[Top][All Lists]
[Date Prev][Date Next][Thread Prev][Thread Next][Date Index][Thread Index]
Re: [PATCH v2] dfa: optimize UTF-8 period
From: |
Jim Meyering |
Subject: |
Re: [PATCH v2] dfa: optimize UTF-8 period |
Date: |
Tue, 20 Apr 2010 15:49:35 +0200 |
Paolo Bonzini wrote:
> On 04/20/2010 12:06 PM, Jim Meyering wrote:
>> printf '\n'|LC_ALL=en_US.utf8 src/grep -zl .
>> printf '\0'|LC_ALL=en_US.utf8 src/grep -l .
>>
>> They should fail.
>
> By the way, I disagree that the first should fail. With -z the record
> separator ("newline") character is \0, so \n is just like any other
> character. The second should fail with
>
> printf '\0'|LC_ALL=en_US.utf8 POSIXLY_CORRECT=1 src/grep -l .
Good points. Thanks.

• [PROVIDED INFORMATION]:
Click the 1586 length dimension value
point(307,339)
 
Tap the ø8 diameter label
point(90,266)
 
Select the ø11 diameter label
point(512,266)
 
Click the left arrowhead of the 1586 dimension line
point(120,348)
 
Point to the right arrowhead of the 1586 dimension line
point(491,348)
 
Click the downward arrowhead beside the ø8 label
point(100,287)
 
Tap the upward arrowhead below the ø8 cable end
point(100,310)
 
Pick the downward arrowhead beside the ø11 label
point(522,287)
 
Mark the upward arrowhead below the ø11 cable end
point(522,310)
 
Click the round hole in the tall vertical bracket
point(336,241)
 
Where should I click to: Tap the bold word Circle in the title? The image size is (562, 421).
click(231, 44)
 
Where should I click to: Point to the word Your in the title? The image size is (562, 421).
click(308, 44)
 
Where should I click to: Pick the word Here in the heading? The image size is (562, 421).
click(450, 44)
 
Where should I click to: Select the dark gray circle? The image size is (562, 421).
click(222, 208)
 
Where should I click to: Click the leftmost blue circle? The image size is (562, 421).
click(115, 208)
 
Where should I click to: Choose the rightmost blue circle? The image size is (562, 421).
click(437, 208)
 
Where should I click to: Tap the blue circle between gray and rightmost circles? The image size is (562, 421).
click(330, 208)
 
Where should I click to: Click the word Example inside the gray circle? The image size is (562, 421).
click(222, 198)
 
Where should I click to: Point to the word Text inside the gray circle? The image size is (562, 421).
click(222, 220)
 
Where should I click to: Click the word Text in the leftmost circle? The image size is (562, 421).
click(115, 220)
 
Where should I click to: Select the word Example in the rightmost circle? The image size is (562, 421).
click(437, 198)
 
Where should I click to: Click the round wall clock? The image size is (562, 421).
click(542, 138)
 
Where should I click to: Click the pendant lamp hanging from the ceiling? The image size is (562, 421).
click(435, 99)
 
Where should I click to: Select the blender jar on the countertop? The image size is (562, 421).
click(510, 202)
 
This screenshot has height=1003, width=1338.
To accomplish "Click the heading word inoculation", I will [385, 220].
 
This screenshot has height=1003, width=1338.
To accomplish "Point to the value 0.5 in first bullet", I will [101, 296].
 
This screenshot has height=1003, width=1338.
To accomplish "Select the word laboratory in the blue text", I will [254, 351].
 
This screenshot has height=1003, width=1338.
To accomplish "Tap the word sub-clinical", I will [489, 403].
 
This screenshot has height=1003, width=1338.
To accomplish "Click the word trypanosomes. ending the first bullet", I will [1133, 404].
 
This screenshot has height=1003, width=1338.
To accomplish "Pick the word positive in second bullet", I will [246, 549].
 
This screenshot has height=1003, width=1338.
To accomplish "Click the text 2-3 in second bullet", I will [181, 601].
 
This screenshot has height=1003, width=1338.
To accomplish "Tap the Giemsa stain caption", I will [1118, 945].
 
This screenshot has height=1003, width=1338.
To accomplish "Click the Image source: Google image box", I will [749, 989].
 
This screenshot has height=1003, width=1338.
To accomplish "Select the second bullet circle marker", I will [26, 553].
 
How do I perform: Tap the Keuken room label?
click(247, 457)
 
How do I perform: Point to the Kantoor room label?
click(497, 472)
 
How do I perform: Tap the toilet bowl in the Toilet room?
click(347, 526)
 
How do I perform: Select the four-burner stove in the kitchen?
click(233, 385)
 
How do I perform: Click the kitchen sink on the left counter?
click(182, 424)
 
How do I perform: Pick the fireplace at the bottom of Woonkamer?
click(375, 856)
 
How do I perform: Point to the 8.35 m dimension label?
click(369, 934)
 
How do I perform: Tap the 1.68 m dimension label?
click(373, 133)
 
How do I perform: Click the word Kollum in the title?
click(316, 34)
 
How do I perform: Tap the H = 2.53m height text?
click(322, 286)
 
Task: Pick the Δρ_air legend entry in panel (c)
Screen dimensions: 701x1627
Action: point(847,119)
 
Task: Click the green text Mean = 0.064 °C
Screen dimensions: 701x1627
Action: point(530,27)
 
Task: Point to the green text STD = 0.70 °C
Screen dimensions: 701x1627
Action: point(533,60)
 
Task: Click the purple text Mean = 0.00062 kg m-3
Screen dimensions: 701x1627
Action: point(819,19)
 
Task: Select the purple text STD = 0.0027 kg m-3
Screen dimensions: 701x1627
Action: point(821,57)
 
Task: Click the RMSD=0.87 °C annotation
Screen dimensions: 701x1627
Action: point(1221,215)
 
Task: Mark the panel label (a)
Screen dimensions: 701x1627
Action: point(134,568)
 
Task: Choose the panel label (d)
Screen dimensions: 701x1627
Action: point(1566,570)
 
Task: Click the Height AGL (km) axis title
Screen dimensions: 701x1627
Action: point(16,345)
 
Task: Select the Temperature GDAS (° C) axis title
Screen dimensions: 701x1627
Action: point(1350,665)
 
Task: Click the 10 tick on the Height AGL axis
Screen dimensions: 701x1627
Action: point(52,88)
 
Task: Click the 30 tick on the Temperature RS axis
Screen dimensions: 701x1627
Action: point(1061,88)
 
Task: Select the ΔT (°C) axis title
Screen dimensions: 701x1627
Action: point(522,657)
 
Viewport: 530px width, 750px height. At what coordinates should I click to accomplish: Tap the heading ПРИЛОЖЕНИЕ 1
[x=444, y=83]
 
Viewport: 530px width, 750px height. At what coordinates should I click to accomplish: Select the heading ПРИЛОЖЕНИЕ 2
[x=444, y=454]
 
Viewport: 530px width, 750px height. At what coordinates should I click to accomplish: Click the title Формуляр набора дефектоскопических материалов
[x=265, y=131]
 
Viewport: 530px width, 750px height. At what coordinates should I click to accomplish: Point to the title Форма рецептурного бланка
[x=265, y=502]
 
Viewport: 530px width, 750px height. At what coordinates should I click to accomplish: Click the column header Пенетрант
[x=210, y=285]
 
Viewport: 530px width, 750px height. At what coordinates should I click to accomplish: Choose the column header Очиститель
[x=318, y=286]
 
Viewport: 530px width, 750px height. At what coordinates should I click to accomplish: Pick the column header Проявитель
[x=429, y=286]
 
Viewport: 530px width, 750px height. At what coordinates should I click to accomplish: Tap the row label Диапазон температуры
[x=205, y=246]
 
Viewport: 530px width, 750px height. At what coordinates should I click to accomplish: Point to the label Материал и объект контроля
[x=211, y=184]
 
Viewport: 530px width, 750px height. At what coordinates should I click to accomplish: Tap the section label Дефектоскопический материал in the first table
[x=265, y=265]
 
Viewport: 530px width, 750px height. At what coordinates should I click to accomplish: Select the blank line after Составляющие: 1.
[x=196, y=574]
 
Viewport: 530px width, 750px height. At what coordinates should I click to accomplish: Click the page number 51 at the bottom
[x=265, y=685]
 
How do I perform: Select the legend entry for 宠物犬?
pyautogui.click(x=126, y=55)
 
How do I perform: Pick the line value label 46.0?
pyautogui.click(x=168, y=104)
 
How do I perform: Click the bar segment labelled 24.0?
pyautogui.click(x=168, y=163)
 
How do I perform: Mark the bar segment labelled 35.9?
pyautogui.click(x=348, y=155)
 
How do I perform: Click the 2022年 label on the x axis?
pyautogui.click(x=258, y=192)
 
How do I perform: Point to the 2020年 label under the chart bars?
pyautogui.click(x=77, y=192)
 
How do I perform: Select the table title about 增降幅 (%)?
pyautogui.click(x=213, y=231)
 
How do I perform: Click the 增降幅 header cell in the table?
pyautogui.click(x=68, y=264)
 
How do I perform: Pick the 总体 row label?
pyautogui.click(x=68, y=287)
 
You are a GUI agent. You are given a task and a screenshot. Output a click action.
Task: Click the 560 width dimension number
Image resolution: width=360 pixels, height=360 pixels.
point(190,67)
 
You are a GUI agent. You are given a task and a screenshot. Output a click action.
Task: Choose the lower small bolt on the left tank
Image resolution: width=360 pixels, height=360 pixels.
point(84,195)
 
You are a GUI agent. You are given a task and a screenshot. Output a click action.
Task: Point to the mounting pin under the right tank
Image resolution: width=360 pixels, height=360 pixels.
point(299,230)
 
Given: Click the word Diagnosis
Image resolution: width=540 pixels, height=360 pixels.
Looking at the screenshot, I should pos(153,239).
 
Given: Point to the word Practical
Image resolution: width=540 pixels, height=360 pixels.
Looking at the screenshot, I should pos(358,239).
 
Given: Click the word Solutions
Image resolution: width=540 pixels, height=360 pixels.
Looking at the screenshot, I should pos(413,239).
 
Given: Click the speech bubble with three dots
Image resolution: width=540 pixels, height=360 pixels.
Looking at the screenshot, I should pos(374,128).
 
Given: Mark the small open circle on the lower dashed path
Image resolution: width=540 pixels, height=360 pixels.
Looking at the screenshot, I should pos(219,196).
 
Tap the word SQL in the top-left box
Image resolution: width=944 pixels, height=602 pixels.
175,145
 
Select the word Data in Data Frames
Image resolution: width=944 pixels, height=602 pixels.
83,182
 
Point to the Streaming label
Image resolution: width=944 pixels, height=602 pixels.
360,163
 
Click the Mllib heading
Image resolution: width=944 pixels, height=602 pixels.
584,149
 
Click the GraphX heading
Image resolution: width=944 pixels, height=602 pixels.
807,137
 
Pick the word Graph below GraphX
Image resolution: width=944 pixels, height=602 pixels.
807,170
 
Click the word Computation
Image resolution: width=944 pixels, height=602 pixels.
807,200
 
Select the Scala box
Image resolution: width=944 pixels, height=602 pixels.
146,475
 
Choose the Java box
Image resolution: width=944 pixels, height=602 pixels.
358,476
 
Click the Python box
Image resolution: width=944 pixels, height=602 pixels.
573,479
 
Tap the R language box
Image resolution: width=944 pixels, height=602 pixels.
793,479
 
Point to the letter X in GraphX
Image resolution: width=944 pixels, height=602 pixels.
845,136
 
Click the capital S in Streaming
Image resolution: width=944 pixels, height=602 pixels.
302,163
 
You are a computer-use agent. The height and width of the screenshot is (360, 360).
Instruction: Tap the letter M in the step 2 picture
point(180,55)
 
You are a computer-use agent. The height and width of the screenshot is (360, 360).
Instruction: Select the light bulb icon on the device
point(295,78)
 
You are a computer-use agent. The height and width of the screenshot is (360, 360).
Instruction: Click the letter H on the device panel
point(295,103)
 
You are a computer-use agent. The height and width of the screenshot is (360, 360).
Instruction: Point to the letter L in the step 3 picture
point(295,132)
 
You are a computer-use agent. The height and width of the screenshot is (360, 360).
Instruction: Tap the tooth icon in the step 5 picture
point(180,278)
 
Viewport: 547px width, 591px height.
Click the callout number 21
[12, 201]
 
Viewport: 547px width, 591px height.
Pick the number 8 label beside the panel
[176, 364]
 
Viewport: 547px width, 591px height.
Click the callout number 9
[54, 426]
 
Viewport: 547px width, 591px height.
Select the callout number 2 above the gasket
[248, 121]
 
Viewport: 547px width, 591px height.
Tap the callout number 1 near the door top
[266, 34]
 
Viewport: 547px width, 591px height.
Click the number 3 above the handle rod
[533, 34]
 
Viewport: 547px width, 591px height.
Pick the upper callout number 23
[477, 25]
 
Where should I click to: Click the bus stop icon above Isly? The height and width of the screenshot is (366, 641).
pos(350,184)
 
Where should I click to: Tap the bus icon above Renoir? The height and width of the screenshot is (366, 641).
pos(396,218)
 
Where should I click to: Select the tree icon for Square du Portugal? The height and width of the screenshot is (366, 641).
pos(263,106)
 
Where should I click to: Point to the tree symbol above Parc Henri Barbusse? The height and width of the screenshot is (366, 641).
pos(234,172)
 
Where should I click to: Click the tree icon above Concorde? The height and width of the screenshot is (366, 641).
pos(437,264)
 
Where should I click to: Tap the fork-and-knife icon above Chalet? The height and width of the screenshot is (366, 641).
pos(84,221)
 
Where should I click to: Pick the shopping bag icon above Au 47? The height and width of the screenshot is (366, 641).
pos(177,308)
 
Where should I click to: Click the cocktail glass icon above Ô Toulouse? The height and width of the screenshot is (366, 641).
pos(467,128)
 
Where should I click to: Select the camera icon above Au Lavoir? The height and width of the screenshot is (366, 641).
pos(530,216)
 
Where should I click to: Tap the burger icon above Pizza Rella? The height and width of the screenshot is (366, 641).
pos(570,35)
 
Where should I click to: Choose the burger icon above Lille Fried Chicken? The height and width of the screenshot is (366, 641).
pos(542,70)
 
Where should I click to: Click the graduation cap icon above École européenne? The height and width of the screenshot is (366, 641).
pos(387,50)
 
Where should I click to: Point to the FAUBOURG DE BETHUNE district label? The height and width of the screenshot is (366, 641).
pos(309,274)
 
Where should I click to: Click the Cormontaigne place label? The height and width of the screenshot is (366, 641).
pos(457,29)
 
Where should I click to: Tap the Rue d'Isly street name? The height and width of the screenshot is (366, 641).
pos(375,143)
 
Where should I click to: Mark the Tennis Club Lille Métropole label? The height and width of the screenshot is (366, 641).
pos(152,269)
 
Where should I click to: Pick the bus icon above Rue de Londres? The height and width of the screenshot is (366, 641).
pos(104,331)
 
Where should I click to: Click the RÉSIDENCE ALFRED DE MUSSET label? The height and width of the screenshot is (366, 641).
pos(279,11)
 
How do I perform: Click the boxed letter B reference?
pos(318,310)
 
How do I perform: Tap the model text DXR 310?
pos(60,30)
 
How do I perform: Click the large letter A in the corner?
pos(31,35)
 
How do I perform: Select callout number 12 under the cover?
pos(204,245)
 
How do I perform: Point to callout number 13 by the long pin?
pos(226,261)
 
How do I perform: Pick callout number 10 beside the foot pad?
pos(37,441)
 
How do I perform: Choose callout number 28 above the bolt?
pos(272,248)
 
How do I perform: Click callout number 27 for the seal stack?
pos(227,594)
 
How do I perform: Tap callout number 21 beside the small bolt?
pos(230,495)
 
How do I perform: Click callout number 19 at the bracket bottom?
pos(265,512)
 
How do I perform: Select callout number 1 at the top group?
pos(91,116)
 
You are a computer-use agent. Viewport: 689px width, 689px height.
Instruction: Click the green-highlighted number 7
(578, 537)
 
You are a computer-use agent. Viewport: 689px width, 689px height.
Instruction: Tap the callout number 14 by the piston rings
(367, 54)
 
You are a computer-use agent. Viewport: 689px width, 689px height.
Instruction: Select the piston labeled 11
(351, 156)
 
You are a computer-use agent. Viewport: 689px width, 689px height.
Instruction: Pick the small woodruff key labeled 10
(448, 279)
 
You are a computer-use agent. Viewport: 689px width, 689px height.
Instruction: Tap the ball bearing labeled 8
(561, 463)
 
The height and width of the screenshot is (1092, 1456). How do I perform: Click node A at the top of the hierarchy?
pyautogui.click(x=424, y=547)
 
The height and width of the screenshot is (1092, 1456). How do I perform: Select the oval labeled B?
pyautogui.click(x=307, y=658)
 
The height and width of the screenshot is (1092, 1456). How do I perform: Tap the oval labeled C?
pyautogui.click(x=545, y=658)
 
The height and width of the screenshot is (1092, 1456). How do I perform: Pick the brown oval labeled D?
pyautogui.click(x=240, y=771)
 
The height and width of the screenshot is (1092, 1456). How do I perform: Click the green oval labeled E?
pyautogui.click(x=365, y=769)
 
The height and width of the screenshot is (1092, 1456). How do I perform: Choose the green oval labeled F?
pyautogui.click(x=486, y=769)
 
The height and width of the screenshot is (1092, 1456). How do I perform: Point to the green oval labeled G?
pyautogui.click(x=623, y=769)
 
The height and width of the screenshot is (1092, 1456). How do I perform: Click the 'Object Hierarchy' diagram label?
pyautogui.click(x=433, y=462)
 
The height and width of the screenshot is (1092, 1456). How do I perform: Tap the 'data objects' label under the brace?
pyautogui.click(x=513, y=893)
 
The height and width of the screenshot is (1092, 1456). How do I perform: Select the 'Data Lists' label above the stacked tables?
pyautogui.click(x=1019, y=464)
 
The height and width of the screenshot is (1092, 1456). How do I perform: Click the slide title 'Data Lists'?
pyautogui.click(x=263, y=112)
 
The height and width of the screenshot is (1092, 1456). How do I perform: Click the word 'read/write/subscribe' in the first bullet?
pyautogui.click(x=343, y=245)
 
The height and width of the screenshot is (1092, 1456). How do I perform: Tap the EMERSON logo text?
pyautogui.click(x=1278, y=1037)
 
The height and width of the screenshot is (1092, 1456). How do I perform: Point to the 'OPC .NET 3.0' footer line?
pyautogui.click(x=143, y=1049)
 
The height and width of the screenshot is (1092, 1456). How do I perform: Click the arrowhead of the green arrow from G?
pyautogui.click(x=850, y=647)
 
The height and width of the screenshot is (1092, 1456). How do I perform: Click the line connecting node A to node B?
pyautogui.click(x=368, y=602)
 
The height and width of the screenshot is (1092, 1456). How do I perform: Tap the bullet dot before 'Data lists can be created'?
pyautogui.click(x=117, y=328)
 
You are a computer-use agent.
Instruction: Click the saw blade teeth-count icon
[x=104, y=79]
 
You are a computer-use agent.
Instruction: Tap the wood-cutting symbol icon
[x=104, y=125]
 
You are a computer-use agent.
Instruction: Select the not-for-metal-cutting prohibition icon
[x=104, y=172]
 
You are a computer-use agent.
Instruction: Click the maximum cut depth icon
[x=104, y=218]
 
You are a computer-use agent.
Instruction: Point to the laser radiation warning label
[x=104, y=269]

• [GIVEN TASK 1]: Print the records exactly as they appear, beginning with the line that contains "Task: Mark the panel label (a)" and going on through the line that contains "[x=444, y=454]", with both of those lines included.
• [GIVEN TASK 2]: Write what follows the last line of the mailing-list reply about the dfa UTF-8 period patch.

• [ANSWER 1]:
Task: Mark the panel label (a)
Screen dimensions: 701x1627
Action: point(134,568)
 
Task: Choose the panel label (d)
Screen dimensions: 701x1627
Action: point(1566,570)
 
Task: Click the Height AGL (km) axis title
Screen dimensions: 701x1627
Action: point(16,345)
 
Task: Select the Temperature GDAS (° C) axis title
Screen dimensions: 701x1627
Action: point(1350,665)
 
Task: Click the 10 tick on the Height AGL axis
Screen dimensions: 701x1627
Action: point(52,88)
 
Task: Click the 30 tick on the Temperature RS axis
Screen dimensions: 701x1627
Action: point(1061,88)
 
Task: Select the ΔT (°C) axis title
Screen dimensions: 701x1627
Action: point(522,657)
 
Viewport: 530px width, 750px height. At what coordinates should I click to accomplish: Tap the heading ПРИЛОЖЕНИЕ 1
[x=444, y=83]
 
Viewport: 530px width, 750px height. At what coordinates should I click to accomplish: Select the heading ПРИЛОЖЕНИЕ 2
[x=444, y=454]

• [ANSWER 2]:
Here's a revised test (still failing, of course):
>From 5490e0283796cd4604a86a781644ef87de95526f Mon Sep 17 00:00:00 2001
From: Jim Meyering <address@hidden>
Date: Tue, 20 Apr 2010 11:34:57 +0200
Subject: [PATCH] tests: ensure that "." does not match NUL
* tests/dot-vs-NUL-and-NL: New file.
* tests/Makefile.am (TESTS): Add it.
---
tests/Makefile.am | 1 +
tests/dot-vs-NUL-and-NL | 31 +++++++++++++++++++++++++++++++
2 files changed, 32 insertions(+), 0 deletions(-)
create mode 100644 tests/dot-vs-NUL-and-NL
diff --git a/tests/Makefile.am b/tests/Makefile.am
index c2cc82c..b81e9ee 100644
--- a/tests/Makefile.am
+++ b/tests/Makefile.am
@@ -37,6 +37,7 @@ TESTS = \
case-fold-char-type \
char-class-multibyte \
dfaexec-multibyte \
+ dot-vs-NUL-and-NL \
empty \
ere.sh \
euc-mb \
diff --git a/tests/dot-vs-NUL-and-NL b/tests/dot-vs-NUL-and-NL
new file mode 100644
index 0000000..d7927a8
--- /dev/null
+++ b/tests/dot-vs-NUL-and-NL
@@ -0,0 +1,31 @@
+#!/bin/sh
+# Ensure that the match-any "." pattern does not match "\0", and
+# does match "\n" with -z.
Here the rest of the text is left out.